Tuesday, March 30, 2010

彼岸



春分の連休初日、彼岸の墓参りを無事につとめ、紀伊半島をぐるっと回って帰ることにした。新大阪で飛び乗った特急オーシャンアローにパンダシートはなく、後に遭遇したスーパーくろしおもパンダシールばかりで、パンダのシートは見当たらない。阪和線の車窓から見える大阪も味わいが深過ぎて、ここらも歩いて廻らなければと思いながら、味わいのレベルを落とすこと無く和歌山市街を進み、電車は紀勢本線に入る。和歌山市も多いに気にかかりつつ、蜜柑の山間を縫って紀伊田辺まで特急で飛ばす。

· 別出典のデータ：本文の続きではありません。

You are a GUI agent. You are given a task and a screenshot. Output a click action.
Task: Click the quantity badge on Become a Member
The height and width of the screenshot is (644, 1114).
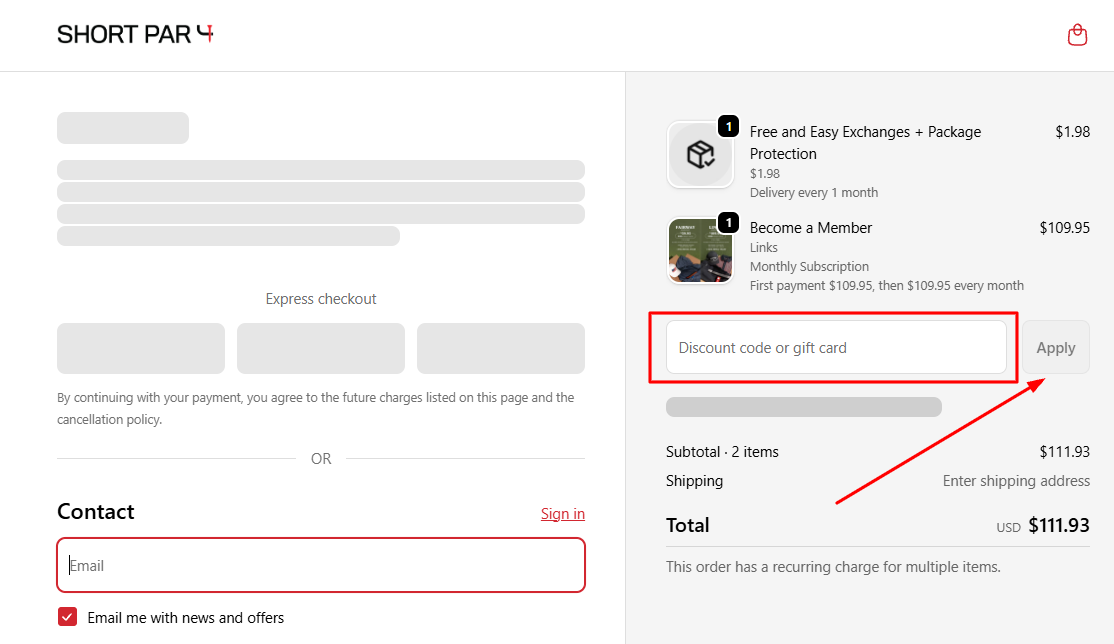click(728, 222)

田辺は南方熊楠の町。岡茂雄が通っていた当時の大変な僻地ぶりも羨ましいが、紀伊半島をぐるっと廻る紀勢本線は誠に有り難い。紀勢本線はその全通からまだ50年しか経っていない。駅から熊楠の旧居に向かう途中、熊楠も贔屓にしていたという辻の餅で和菓子を買い込む。彼岸の小振りな老舗和菓子屋は大変な賑わいで、声を荒げる強面の客が恐ろしい。熊楠の旧居は中央に佇む巨大な楠木が穏やかな音を奏していた。浜に出ると合気道の始祖植芝盛平翁像の前で外国のおっさん二人がポーチ小脇に延々とフォトセッションしていてとても和む。夕食は地のものを食ってみたが、いささか店を外し気味。スーパーで地元の柑橘類など買って田辺にて投宿。夜食には辻の餅の菓子。こちらはひじょうに美味い。あの強面がいなければ、あれもこれも買っていたのに。